Those "extraordinary musical gifts" have had an enduring impact on succeeding generations of artists; especially those now lumped into the genre called Americana, which didn't even exist in 1975. Coincidentally, Talley's seminal contribution to Americana is acknowledged in a new biography of Steve Earle, Fearless Heart, Outlaw Poet, by David McGee, who pinpoints Got No Bread, No Milk, No Money, But We Sure Got a Lot of Love as embodying all the attributes that came to distinguish Americana artists, writing: “The consciously retro approach of Americana ultimately seemed a tip of the hat to the populist traditionalism of James Talley, who emerged from nowhere in 1975 with Got No Bread, No Milk, No Money But We Sure Got a Lot of Love, a powerful album of classically styled traditional country and country-folk tunes, his original songs bespeaking a poet's eye for the telling details of the common man's struggle. He came by his populism honestly.

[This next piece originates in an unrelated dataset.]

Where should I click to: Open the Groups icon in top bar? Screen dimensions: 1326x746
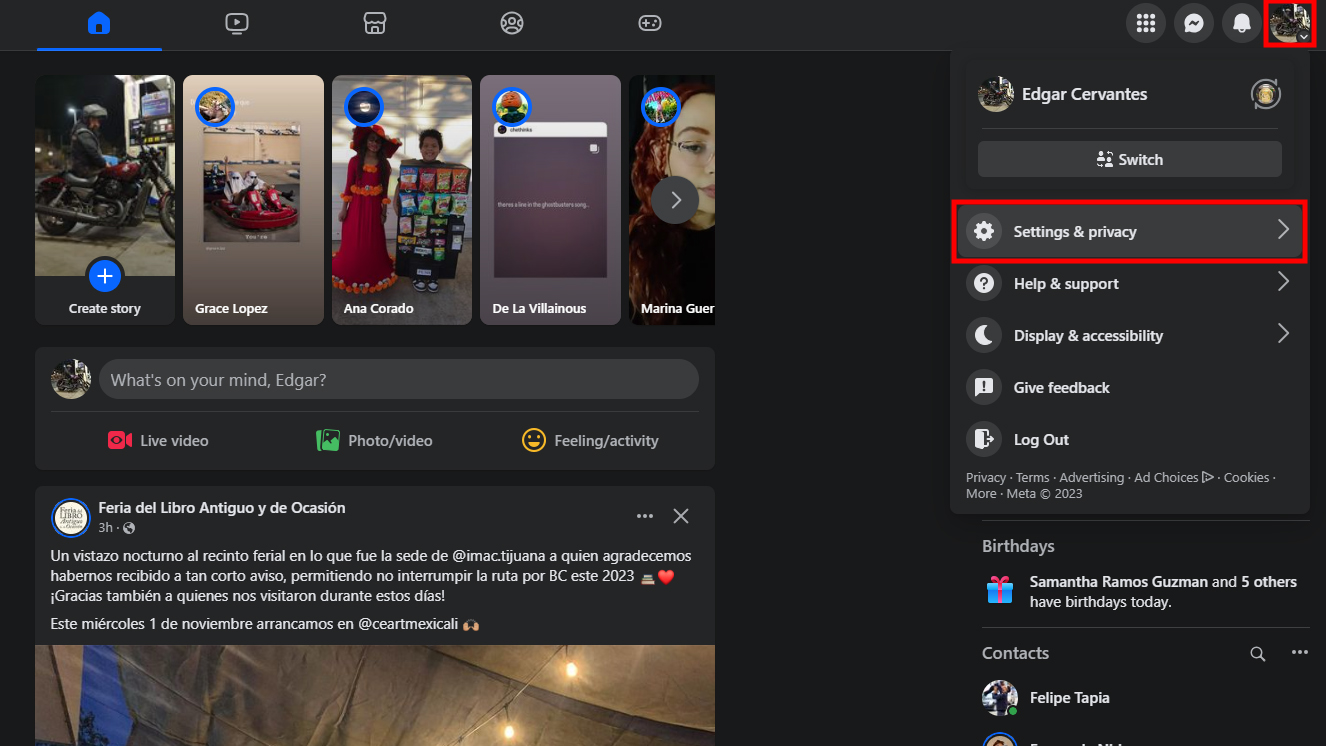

Born in Oklahoma to a family that knew only struggle, Talley had lived in the belly of the beast of want, and grew up not bitter but rather with a deep affection for those who made something, anything of nothing, especially in the face of obstacles designed to keep them hidden in society's underbrush. ... As stated in his Nashville City Blues liner notes, Talley's driving philosophy speaks to the essence of the artists under the Americana umbrella, who do not reap the riches of their mainstream brothers and sisters, but have reason to believe their calling is honorable and vital.
“Talley: ‘My hat goes off to those who have not made a fortune from their music, but who have continued to have something to say, and have persisted and survived: Steve Young, Guy Clark, Townes Van Zandt, and many others. It's harder to create, it takes more effort, without the comfortable cushion of financial success. Who is to say what will last into history; what will be important, what will be a footnote? The music making millions in profits today may well be tomorrow's footnote. The music business, like the healthcare business, has been taken over by marketing people with MBA and law degrees, by corporate America. These people can quantify, they can read computer sales printouts, and make decisions based on numbers, but can they create? Can they feel? Do they have a vision? Can they recognize dreams? Can they see what is important in the long run, or do they even care? Is that their job? Most of the music that will last from today may well be some of the most obscure right now, rather than what is fed daily to the public over corporate-controlled radio stations. Everything cannot be reduced to its lowest common denominator. Everything cannot be foretold with numbers. Time will tell, as it always does.’”
"I'm trying to preserve my legacy," Talley says of the reissue of Got No Bread... on his Cimarron label. "I want people to know I came through this world and tried to do something meaningful. The final link in the artistic process is sharing your work with somebody else. That artistic desire is, I guess, the reason I'm doing this.”